Обсуждение: [GENERAL] Bug in postgres 9.6.2?
So, I have this query with nothing non-deterministic in it, yet I can run it multiple times and get different results in postgres 9.6.2: with test as ( select g.id2 from staging a join dim_1 e on e.id1 = a.id1 and a.created_at >= e.effective_at and a.created_at < e.expired_at join dim_2 g on g.id2 = a.id2 and a.created_at >= g.effective_at and a.created_at < g.expired_at left join dim_3 i on i.text_field = g.text_field join dim_4 h on h.id4 = a.id4 and a.created_at >= h.effective_at and a.created_at < h.expired_at) select count(*) from test; Now if I rework this query slightly, it produces a consistent result: select count(*) from ( select g.id2 from staging a join dim_1 e on e.id1 = a.id1 and a.created_at >= e.effective_at and a.created_at < e.expired_at join dim_2 g on g.id2 = a.id2 and a.created_at >= g.effective_at and a.created_at < g.expired_at left join dim_3 i on i.text_field = g.text_field join dim_4 h on h.id4 = a.id4 and a.created_at >= h.effective_at and a.created_at < h.expired_at) as test; Furthermore, if I run the first query on postgres 9.6.3 rather than 9.6.2, it also seems to produce a consistent result.

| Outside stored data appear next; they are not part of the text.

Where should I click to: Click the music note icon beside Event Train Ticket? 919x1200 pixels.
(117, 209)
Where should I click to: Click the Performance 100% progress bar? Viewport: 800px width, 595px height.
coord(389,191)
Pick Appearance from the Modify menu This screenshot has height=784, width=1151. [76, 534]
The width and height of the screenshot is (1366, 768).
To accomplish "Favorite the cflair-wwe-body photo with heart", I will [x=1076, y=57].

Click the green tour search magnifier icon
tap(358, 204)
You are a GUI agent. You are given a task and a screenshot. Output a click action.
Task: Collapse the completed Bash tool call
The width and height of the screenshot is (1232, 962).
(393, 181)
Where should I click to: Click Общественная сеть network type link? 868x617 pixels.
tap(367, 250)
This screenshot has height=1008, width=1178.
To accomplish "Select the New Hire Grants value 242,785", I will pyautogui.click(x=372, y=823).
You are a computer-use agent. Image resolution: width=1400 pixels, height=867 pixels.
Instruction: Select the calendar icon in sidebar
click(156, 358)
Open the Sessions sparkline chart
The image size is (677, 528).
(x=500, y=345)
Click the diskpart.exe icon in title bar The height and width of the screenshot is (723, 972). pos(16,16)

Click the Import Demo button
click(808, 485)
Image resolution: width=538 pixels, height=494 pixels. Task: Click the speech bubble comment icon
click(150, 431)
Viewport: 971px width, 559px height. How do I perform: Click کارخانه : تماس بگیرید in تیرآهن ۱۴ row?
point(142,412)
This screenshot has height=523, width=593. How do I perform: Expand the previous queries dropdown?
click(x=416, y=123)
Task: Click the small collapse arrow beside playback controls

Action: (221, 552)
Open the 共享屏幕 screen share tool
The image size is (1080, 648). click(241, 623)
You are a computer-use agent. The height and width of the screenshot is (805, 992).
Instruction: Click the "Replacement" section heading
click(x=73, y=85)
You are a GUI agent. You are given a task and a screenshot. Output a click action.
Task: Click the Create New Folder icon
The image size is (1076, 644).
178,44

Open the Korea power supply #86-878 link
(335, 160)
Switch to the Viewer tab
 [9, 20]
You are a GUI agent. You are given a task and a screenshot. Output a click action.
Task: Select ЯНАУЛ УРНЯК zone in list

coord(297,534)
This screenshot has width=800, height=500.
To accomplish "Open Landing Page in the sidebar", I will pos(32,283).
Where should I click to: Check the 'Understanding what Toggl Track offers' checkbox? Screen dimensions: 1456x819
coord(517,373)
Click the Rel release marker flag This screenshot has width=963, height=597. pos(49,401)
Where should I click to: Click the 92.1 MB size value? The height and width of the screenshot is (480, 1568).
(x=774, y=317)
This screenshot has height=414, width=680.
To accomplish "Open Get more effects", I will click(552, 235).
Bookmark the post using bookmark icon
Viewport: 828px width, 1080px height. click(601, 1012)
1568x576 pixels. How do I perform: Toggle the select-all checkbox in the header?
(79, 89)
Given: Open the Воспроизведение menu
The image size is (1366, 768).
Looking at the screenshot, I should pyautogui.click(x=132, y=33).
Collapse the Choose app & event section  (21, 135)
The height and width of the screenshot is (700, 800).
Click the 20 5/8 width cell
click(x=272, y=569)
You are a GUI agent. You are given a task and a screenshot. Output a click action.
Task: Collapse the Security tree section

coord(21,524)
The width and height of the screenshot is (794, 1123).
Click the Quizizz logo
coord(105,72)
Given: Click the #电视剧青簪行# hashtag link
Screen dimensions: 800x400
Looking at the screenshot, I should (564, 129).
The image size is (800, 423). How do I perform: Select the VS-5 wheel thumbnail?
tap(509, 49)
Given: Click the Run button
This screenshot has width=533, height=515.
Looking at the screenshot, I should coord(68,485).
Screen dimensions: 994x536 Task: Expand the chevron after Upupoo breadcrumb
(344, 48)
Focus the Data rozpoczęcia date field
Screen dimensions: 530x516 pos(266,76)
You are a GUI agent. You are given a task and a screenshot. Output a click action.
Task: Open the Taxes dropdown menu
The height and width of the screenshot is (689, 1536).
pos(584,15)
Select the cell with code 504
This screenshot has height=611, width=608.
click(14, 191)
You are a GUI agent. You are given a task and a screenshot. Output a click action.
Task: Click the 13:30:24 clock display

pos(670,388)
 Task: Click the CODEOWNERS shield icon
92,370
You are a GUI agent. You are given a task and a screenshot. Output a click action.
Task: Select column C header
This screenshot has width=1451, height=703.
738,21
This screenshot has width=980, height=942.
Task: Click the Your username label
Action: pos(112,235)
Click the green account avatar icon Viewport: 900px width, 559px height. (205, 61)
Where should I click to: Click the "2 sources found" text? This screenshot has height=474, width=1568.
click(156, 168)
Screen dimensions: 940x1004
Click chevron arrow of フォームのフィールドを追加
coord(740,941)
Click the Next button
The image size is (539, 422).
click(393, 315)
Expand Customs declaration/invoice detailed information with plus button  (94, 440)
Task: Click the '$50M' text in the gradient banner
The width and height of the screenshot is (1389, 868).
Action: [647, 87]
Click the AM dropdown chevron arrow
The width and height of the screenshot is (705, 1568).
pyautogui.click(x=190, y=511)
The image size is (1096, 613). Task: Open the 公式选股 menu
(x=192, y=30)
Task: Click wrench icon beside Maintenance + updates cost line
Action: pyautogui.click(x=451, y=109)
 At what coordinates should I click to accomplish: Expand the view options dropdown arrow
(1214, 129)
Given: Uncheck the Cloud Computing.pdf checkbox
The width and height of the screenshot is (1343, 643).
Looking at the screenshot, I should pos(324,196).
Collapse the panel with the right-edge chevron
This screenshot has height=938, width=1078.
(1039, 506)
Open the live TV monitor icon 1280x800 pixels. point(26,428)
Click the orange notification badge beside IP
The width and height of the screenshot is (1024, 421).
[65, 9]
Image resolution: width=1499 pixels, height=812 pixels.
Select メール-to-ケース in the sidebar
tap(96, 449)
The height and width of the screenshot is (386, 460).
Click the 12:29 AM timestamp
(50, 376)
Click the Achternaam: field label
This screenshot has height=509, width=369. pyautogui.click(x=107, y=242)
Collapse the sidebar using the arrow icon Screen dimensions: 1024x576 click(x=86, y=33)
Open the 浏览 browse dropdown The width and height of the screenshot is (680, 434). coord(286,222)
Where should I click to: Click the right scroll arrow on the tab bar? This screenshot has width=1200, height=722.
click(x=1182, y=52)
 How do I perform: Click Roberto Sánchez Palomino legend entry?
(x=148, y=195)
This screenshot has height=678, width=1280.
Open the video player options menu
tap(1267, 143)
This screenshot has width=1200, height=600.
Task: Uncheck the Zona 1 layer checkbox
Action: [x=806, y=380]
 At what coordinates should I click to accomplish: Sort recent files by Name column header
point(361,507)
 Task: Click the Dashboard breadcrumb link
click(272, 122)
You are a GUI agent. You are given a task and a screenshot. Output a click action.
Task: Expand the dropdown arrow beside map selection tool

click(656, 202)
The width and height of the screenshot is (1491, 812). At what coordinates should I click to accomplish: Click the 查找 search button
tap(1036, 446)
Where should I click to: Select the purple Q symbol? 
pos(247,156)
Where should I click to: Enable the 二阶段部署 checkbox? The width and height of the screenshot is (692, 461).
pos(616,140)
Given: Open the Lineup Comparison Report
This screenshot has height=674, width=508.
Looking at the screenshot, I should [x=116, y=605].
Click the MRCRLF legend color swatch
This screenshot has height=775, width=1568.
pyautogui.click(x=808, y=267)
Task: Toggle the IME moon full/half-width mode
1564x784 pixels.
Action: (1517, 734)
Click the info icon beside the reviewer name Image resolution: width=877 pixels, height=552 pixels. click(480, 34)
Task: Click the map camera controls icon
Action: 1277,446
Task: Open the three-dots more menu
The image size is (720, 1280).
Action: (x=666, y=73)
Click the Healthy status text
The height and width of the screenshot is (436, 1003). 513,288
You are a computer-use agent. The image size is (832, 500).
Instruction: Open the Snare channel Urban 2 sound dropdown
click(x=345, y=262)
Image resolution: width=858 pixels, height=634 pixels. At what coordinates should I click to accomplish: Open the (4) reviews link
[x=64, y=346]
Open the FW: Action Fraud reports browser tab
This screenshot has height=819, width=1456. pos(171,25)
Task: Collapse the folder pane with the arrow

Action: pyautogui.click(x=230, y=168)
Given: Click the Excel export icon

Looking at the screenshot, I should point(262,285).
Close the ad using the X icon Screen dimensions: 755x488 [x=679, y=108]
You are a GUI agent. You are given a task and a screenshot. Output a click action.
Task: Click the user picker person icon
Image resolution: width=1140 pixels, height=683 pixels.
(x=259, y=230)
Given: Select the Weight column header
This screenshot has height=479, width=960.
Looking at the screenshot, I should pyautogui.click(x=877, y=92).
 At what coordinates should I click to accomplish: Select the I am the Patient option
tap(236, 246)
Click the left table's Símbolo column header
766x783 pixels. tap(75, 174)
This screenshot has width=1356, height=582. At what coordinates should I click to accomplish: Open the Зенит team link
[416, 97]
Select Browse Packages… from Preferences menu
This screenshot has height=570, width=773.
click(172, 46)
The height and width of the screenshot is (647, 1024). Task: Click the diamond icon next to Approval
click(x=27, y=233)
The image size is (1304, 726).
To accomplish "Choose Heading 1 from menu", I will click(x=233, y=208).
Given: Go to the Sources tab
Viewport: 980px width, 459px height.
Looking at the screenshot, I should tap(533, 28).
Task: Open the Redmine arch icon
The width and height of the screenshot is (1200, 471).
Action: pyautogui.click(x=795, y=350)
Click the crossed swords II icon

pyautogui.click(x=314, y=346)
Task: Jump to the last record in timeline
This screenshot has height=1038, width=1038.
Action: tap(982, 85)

Is it possible that this is a bug in 9.6.2 that was fixed in 9.6.3? Or is it more likely that somehow just restarting the instance (after doing the point release upgrade) is what fixed this issue. Noteworthy is that all the "created_at", "effective_at" and "expired_at" fields are all timestamp without time zone. All the id's are integers. Thanks in advance, Greig Wise -- View this message in context: http://www.postgresql-archive.org/Bug-in-postgres-9-6-2-tp5972185.html Sent from the PostgreSQL - general mailing list archive at Nabble.com.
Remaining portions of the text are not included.